La réalité qui attend le jeune immigré en Amérique est bien plus prosaïque : Robert Penn Warren nous dépeint une guerre de Sécession sclérosée, raciste des deux côtés, où les soldats attendent des mois dans la crasse avant d'aller se faire tuer. La Bavière dont Adam vient n'est pas reluisante non plus, avec sa xénophobie mesquine et ses religieux ombrageux. Des hommes et des femmes brisés sillonnent ainsi un monde sans prestige ni héroïsme. de forêt et même de nature, il ne sera finalement que peu question (on ne saura même pas pourquoi diable on a mis un dada sur la couverture), mais toujours avec un lyrisme élégiaque contrastant avec le prosaïsme ambiant.

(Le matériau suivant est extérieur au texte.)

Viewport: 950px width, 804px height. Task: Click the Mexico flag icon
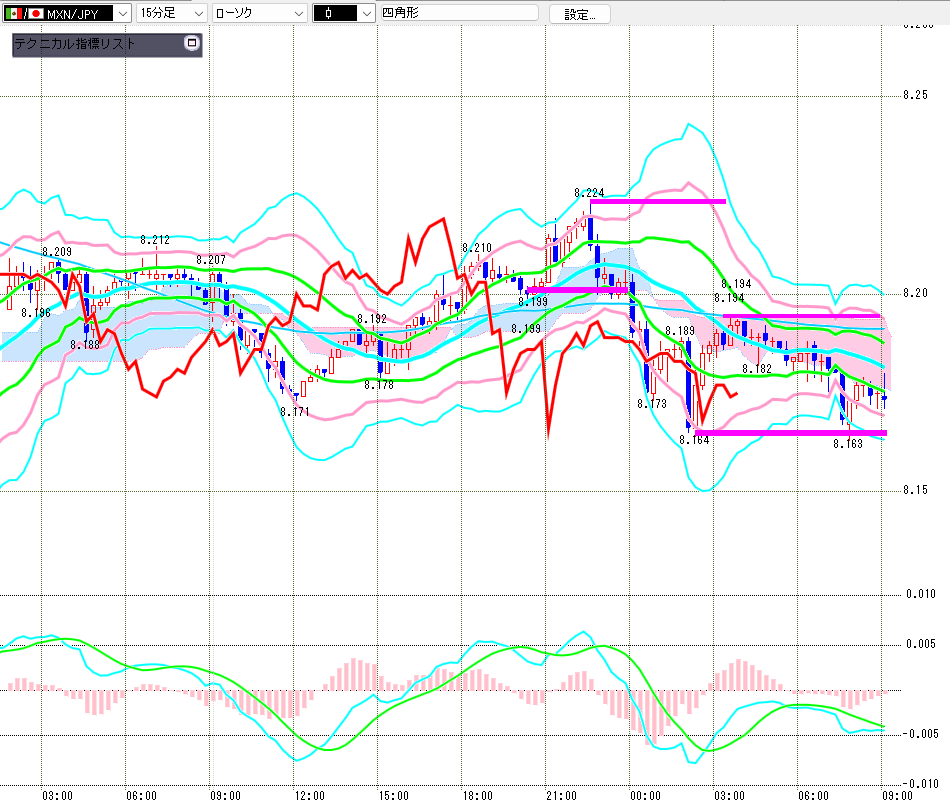(14, 13)
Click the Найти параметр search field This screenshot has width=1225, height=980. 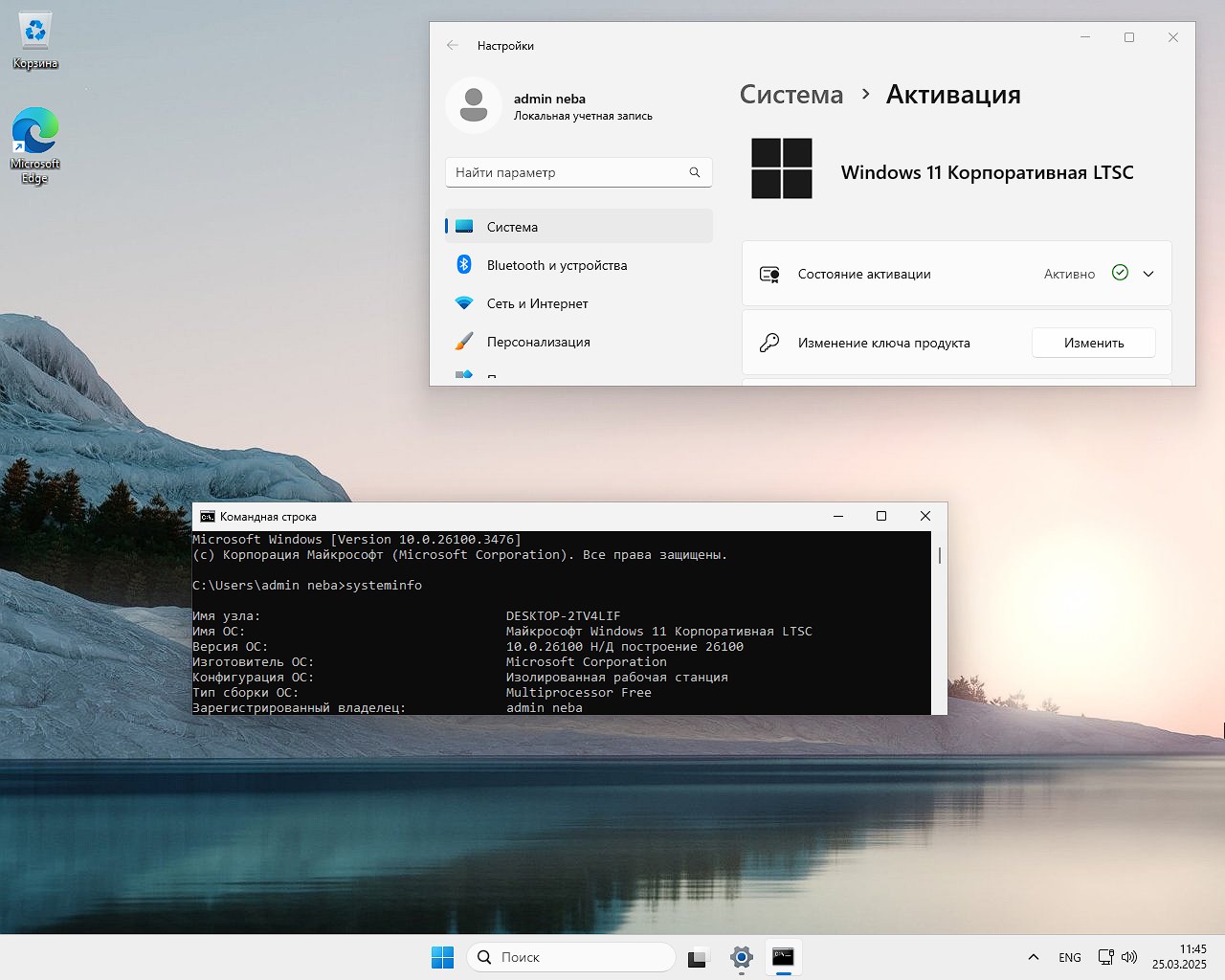pyautogui.click(x=565, y=172)
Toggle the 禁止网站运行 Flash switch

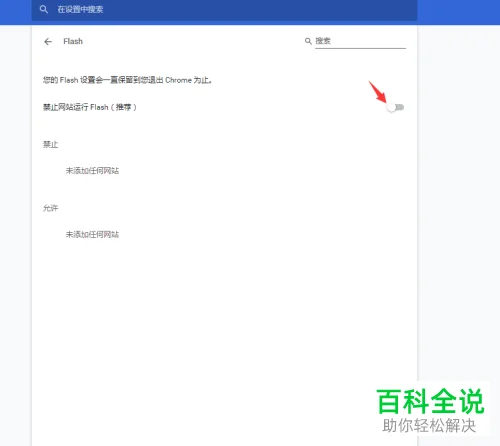click(x=395, y=107)
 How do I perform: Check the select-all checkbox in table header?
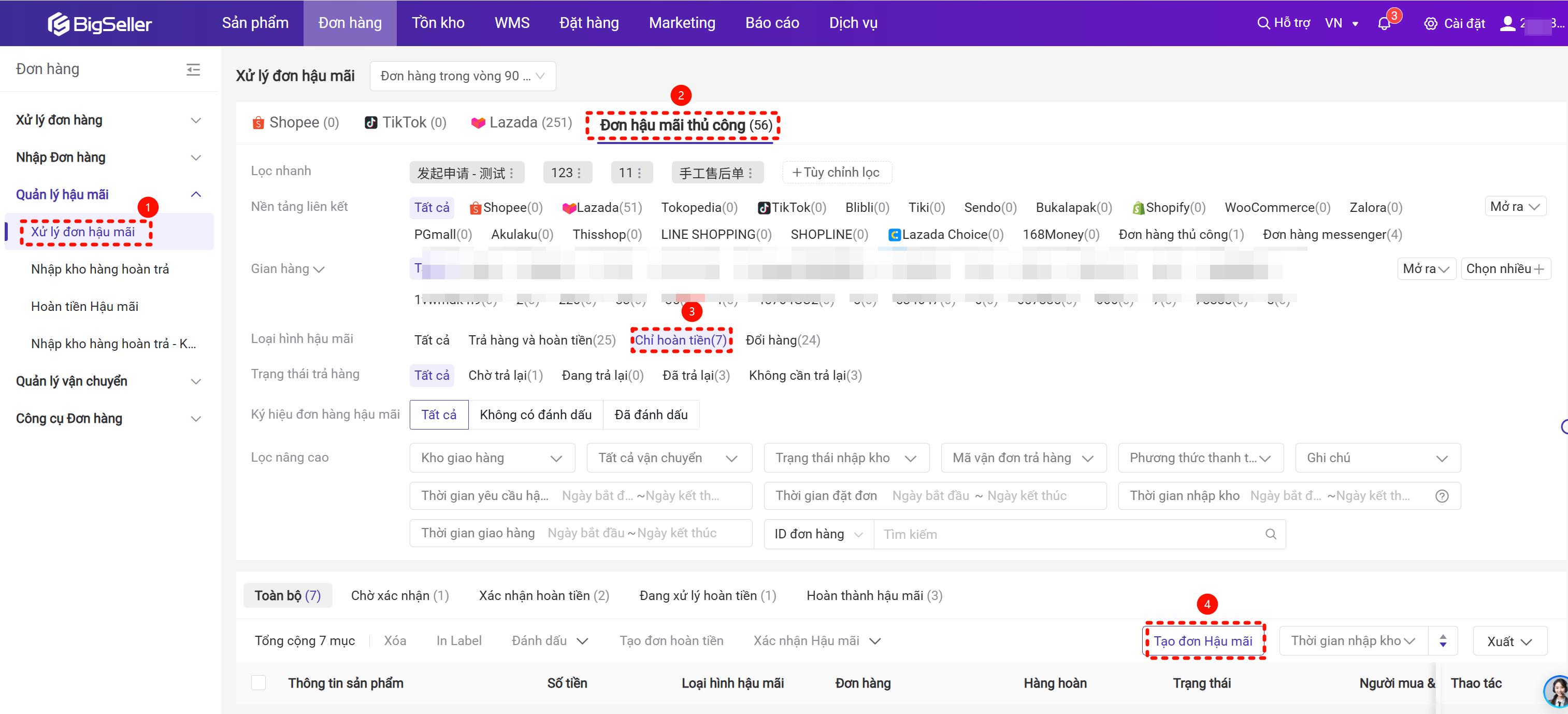point(258,683)
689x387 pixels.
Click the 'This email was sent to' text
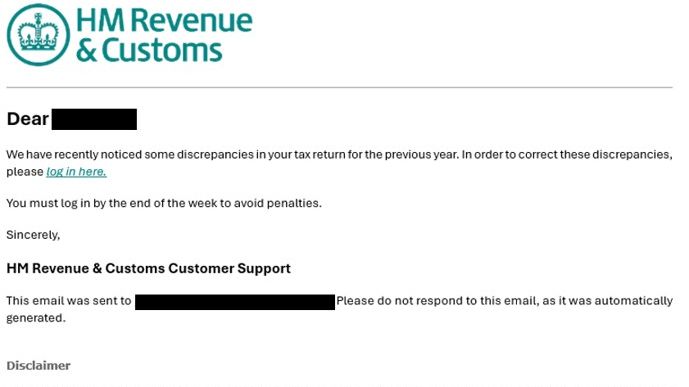69,301
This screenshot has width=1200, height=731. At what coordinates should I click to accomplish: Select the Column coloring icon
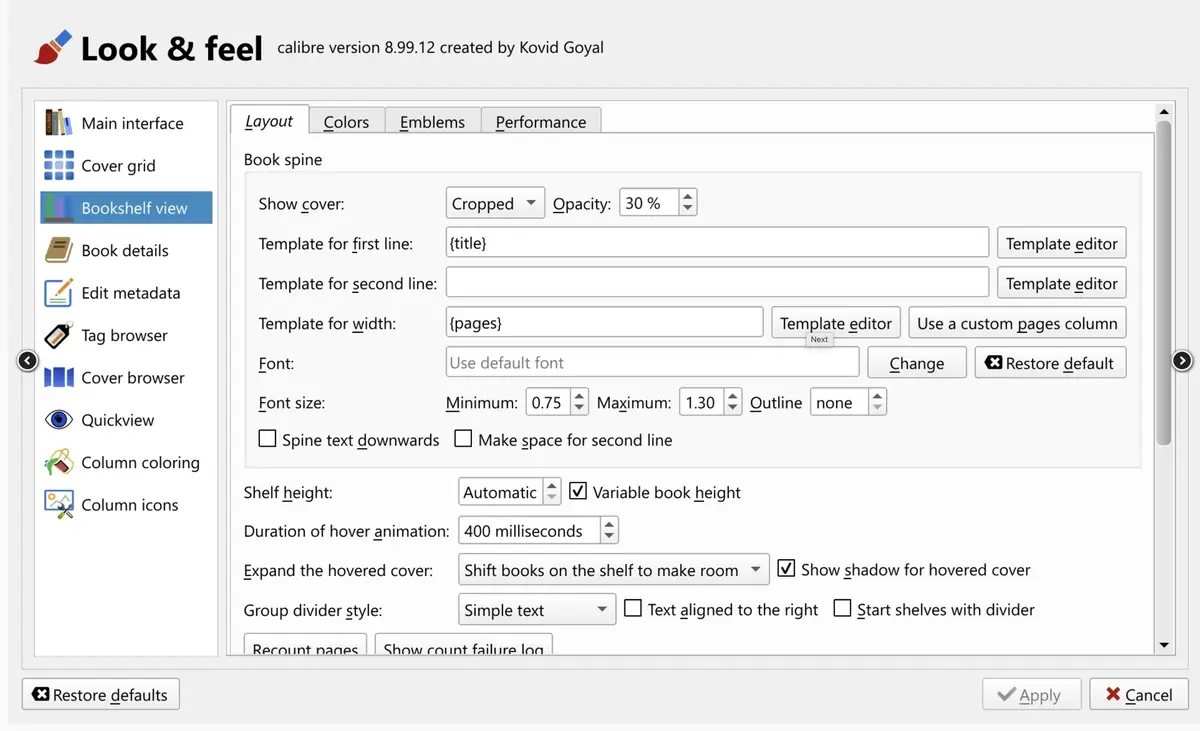point(59,462)
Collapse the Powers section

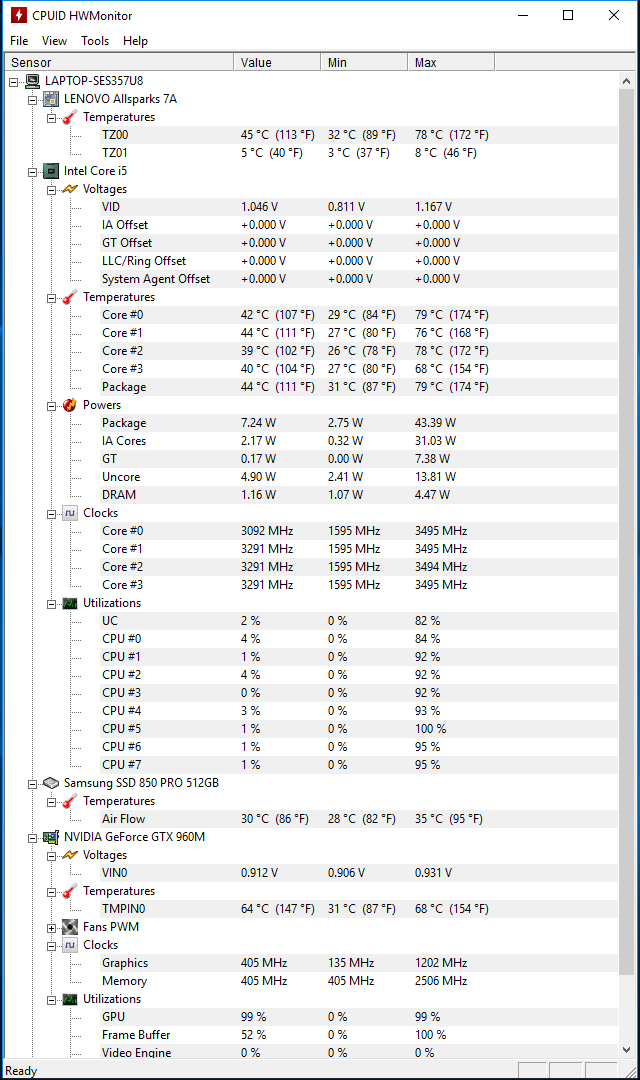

Adam erre en tentant de trouver un sens à sa vie. le jeune homme au départ sûr dans ses convictions bascule peu à peu dans un parcours initiatique doublé d'une descente aux enfers. Tentant de faire triompher son humanisme, il va se dresser contre la volonté divine qui semble interdire aux vivants la justice ; sans doute le plus humain de tous les hybris. Mais ses idéaux extrêmement nobles (se battre contre des idées plutôt que des hommes, offrir à tous l'égalité) se heurtent à la bêtise et la méchanceté de ses contemporains, et au fait que lui-même finisse par y prendre goût. On veut aider tous les êtres humains, et au final on ne parvient pas à regarder dans les yeux quelqu'un de plus mal en point que soi. Parce que la misère est trop grande. Parce qu'on préfère vivre dans nos idées.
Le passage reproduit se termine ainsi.